NKI Backend¶
trnfft auto-detects Trainium hardware and dispatches to optimized NKI kernels when available.
Backend control¶
import trnfft
trnfft.HAS_NKI # True if neuronxcc is installed
trnfft.get_backend() # Current setting: "auto", "pytorch", or "nki"
trnfft.set_backend("auto") # NKI if available, else PyTorch (default)
trnfft.set_backend("pytorch") # Force PyTorch (any device)

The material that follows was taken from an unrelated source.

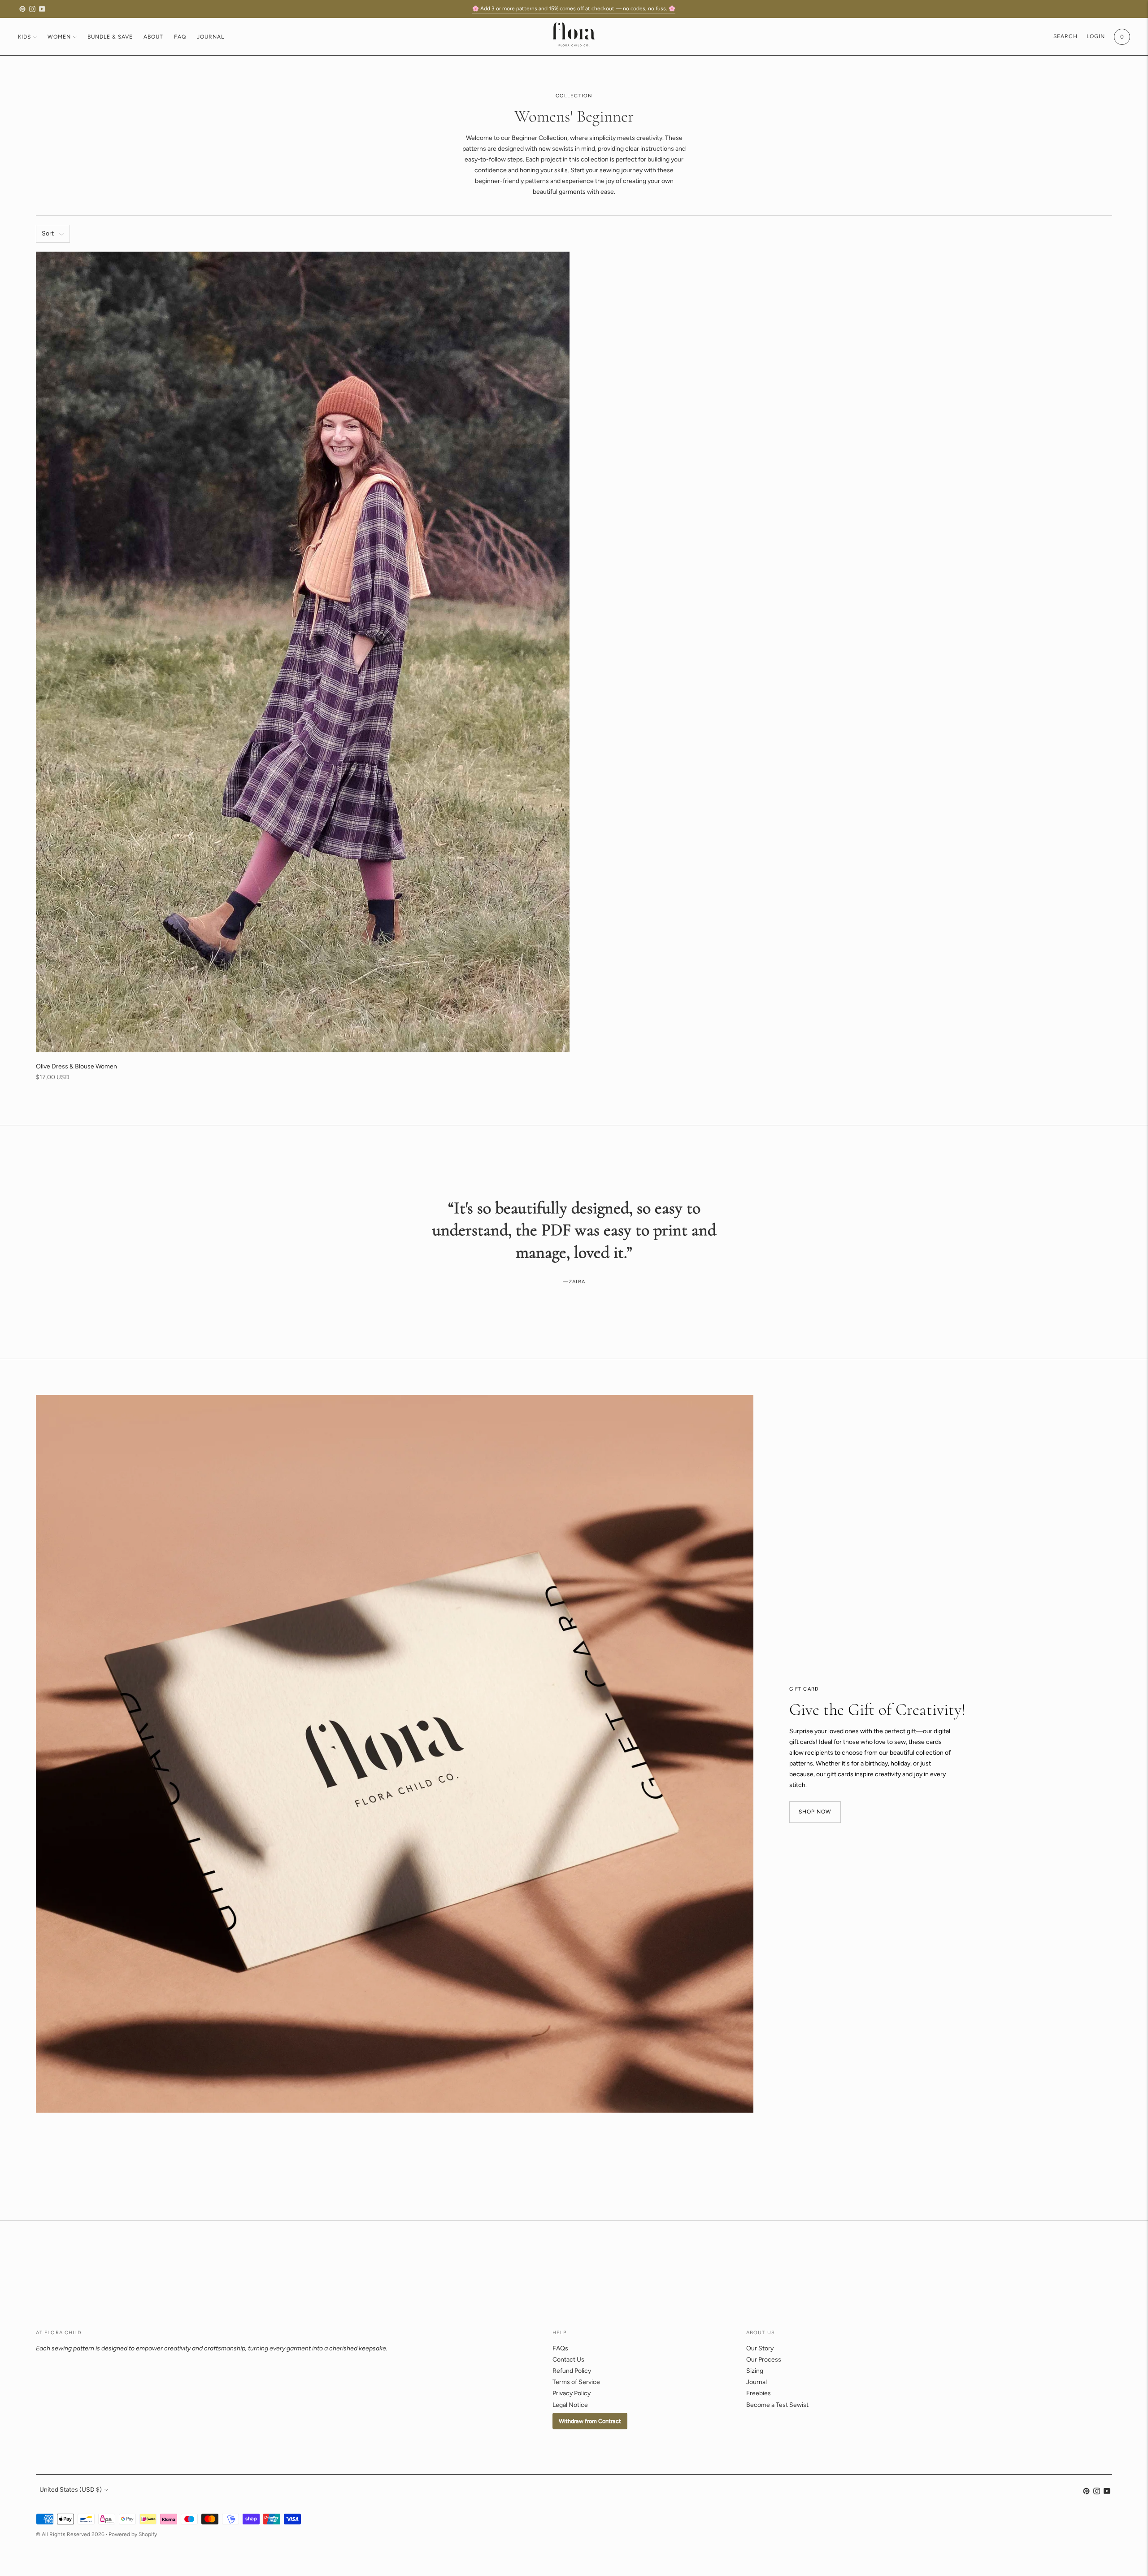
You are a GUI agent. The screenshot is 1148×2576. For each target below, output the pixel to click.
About (153, 37)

trnfft.set_backend("nki") # Force NKI (fails if not on Trainium)
NKI kernels¶
Complex GEMM¶
Stationary tile reuse on the Tensor Engine systolic array:
- Phase 1: A_real stationary, stream B_real and B_imag
- Phase 2: A_imag stationary, stream -B_imag and B_real
- 4 SBUF loads instead of 8 (50% fewer HBM transfers)
Fused complex multiply¶
Element-wise (a+bi)(c+di) in a single kernel invocation. Loads all 4 inputs in one pass, computes ac-bd and ad+bc in SBUF, writes 2 outputs. Replaces 6 separate HBM round-trips.
Butterfly FFT¶
Each Cooley-Tukey butterfly stage dispatches to an NKI kernel that processes all butterflies using the Vector Engine. Twiddle factors are preloaded to SBUF and reused across the batch dimension.
Architecture¶
+------------------+------------------------+
| PyTorch ops | NKI kernels |
| (any device) | (Trainium only) |
| torch.matmul | nisa.nc_matmul |
| element-wise | Tensor Engine |
| | Vector Engine |
| | SBUF <-> PSUM pipeline |
+------------------+------------------------+